# Quoted passage:
######
The entry tower causeways are flanked by a row of 54 stone figures on each side. Demons to the right and gods to the left. These mythical beings guard the city. The demons have a grimacing expression and wear a military headdress, the gods look serene with their almond shaped eyes and wear a conical headdress. Each sandstone entry tower is 23m high and is crowned with four heads.
At the exact centre of the City of Angkor Thom is the state temple, known as the Bayon. The last state temple to be built at Angkor. Originally named Jayagiri (Victory Mountain), under the French occupation it was later named Banyan Temple, which through mispronunciation became Bayon.
The basic plan of the temple is simple. Comprising three levels, the first and second levels are square galleries featuring bas-reliefs. A circular Central Sanctuary dominates the third level. Despite this seemingly simple plan, the arrangement of the Bayon is complex.
A maze of galleries, passages, and steps, connected in a way that makes the levels practically indistinguishable. Creating dim lighting, narrow walkways, and low ceilings.
######
# Task list:
[a] Decide whether each statement agrees with the passage on Angkor Thom and the Bayon, answering yes or no and quoting the words of the passage that settle it: (i) The demons stand to the left of the entry tower causeways. (ii) Each entry tower is 23m high. (iii) The Bayon was originally named Jayagiri.
[b] Carry on the passage on Angkor Thom and the Bayon, picking up after its final sentence.
None of the items is needed for the two tasks here.
######
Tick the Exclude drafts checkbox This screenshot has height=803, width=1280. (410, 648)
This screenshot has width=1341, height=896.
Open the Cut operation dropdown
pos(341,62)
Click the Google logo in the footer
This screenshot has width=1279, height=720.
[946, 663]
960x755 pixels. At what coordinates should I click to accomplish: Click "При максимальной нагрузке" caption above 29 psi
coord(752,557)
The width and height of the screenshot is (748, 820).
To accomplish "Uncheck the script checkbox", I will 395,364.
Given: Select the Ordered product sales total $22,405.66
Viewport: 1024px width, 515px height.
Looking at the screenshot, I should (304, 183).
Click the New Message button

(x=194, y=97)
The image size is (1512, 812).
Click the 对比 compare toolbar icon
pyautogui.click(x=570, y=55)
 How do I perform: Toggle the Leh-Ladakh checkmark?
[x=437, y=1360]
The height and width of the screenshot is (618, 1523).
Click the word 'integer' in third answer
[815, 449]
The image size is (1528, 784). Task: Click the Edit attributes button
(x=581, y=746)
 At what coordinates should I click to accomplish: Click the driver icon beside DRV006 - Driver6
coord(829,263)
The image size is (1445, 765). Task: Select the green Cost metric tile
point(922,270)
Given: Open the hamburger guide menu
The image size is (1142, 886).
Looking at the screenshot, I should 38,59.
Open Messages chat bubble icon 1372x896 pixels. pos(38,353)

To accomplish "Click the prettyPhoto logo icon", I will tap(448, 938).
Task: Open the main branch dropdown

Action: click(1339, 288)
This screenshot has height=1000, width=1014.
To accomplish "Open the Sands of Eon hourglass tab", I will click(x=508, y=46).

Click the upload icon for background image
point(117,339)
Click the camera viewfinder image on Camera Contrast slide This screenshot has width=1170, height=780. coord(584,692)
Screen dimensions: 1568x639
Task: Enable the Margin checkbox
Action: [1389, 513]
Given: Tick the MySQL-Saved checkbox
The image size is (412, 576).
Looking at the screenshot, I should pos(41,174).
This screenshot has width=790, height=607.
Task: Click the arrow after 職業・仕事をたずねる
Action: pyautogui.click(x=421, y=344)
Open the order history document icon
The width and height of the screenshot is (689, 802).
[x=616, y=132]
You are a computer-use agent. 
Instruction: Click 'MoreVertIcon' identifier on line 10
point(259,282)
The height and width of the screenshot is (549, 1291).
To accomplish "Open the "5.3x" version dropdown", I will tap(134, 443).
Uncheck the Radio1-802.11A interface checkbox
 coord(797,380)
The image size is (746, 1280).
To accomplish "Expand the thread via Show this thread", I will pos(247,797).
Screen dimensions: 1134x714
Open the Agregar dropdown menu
######
# Answer list:
[a]
(i) No: "Demons to the right and gods to the left."
(ii) Yes: "Each sandstone entry tower is 23m high"
(iii) Yes: "Originally named Jayagiri (Victory Mountain)"

[b]
The temple itself has no wall or moats protecting it, this protection is offered by the city defences. The Bayon’s most distinctive feature is the famous “face towers”, the 216 smiling stone faces on the towers of the upper terrace.
Terrace of the Elephants
The Terrace of the Elephants is located in the Royal Square in the city of Angkor Thom. As part of Phimeanakas, which served as the King’s temple. The terrace was used by the king as a platform to view his victorious returning army. Standing 2.5m high and over 300m long, the terrace would have been adorned with impressive structures.
These are no longer in existence and all that remains is the platform on which the structures once stood. It derives its name from the carvings of elephants on its eastern face and the famous parade of elephants complete with their Khmer mahouts at either end.
Terrace of the Leper King
Still within the confines of the city of Angkor Thom, to the north of the Terrace of the Elephants is the Terrace of the Leper King. Here, sitting in Javanese fashion is a stone statue of the monarch, absolutely naked. The modesty of the monarch is generally covered with a monk’s saffron robe.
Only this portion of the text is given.